• What to work on:
1. Answer these questions using the passage about Dravuni Island:
(a) What was the Great Astrolabe Reef named after?
(b) Who uses the field station on the island, and for what purpose?
(c) How do passengers get from the ship to the island?
2. Extend the passage about Dravuni Island, picking up after its final sentence.

• Page excerpt:
☆ ☆ ☆ ☆
Dravuni Island is a very small island at the northern end of the Kadavu Group. It is virtually surrounded by the Great Astrolabe Reef, renowned as a diver's paradise. The reef was named after French explorer Dumont d'Urville's ship "Astrolabe", which struck the reef in the 1820’s.
There are no vehicles, no department stores, no cinemas. In fact, nothing much at all that tells you we are living in the 21st century. It is one of the Pacific's most unspoilt destinations. It is also one of the least populated islands in the Fijian islands group, with less than 200 inhabitants.
Less than 200 local residents
Fijian and English
Walk along Dravuni’s pristine white sand beaches on a palm-lined path that leads you up a small inland peak. It’s just a short trek, done easily if you’re fit. It’s well worth the effort for the breathtaking island views you’ll enjoy at the top.
Wander through the village and find out why Fijians have earned their reputation as friendly, smiling and hospitable people. There’s a small school for the local children and a field station used by students from the University of the South Pacific to study the nearby coral reefs and marine life.
Your ship will anchor offshore and the ship’s tender boats will provide a regular service to and from the island throughout the day.
Food and drink is sometimes available for purchase onshore. Quarantine authorities do not generally allow food such as fruit and vegetables, dairy and meat products or sandwiches to be taken off the ship, however commercially packaged confectionery, chips and bottled drinking water are allowed subject to inspection.
Some handicrafts are available for purchase in the village. Any souvenirs that are made of plant material or animal products must be declared to quarantine authorities on arrival in Australia or New Zealand. Plant material such as certain seeds and animal products including feathers may be restricted or need to be treated at the owners’ expense on arrival in Australia or New Zealand.
☆ ☆ ☆ ☆
• Provided information:
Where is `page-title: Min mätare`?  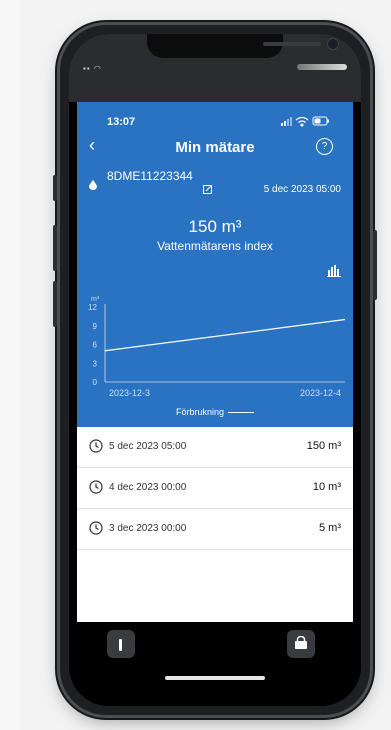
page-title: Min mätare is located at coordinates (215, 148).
☆ ☆ ☆ ☆
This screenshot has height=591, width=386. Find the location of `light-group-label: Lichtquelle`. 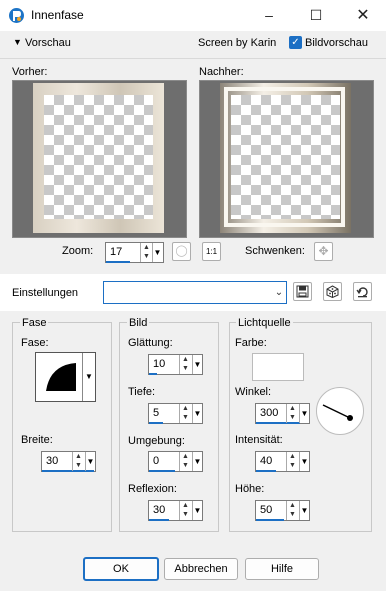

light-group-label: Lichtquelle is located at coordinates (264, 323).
☆ ☆ ☆ ☆
• Results of the tasks:
1.
(a) It was named after French explorer Dumont d'Urville's ship "Astrolabe", which struck the reef in the 1820s.
(b) Students from the University of the South Pacific use it to study the nearby coral reefs and marine life.
(c) The ship anchors offshore, and its tender boats run a regular service to and from the island throughout the day.

2.
The weather on Dravuni Island can be very hot and humid. Fortunately, rain and sea breezes often bring welcome relief. Make sure you stay hydrated and sheltered from the sun.
Credit cards and charge cards are not accepted anywhere on the island. Australian dollars are accepted but change may not be available. We recommend that you take small denominations of Australian dollars ashore.
There are no public telephones and no internet access on Dravuni Island. Mobile coverage may be available as long as global roaming is selected prior to leaving home.
To make your day ashore as enjoyable as possible, please wear comfortable flat soled shoes, lightweight clothing and a hat — and don’t forget your swimwear! You are also advised to bring sunscreen and bottled water. Don’t forget your swimwear and a towel. Nude or topless bathing is not permitted.
Check with the Shore Tours desk onboard for information about tour availability.
Coral is an extremely precious marine organism. In an effort to preserve its natural beauty and habitat please avoid touching it in all circumstances. Furthermore, just as with Australia’s beaches, blue bottles can visit occasionally in the summer months. During your time ashore we also ask that you dispose of your rubbish thoughtfully.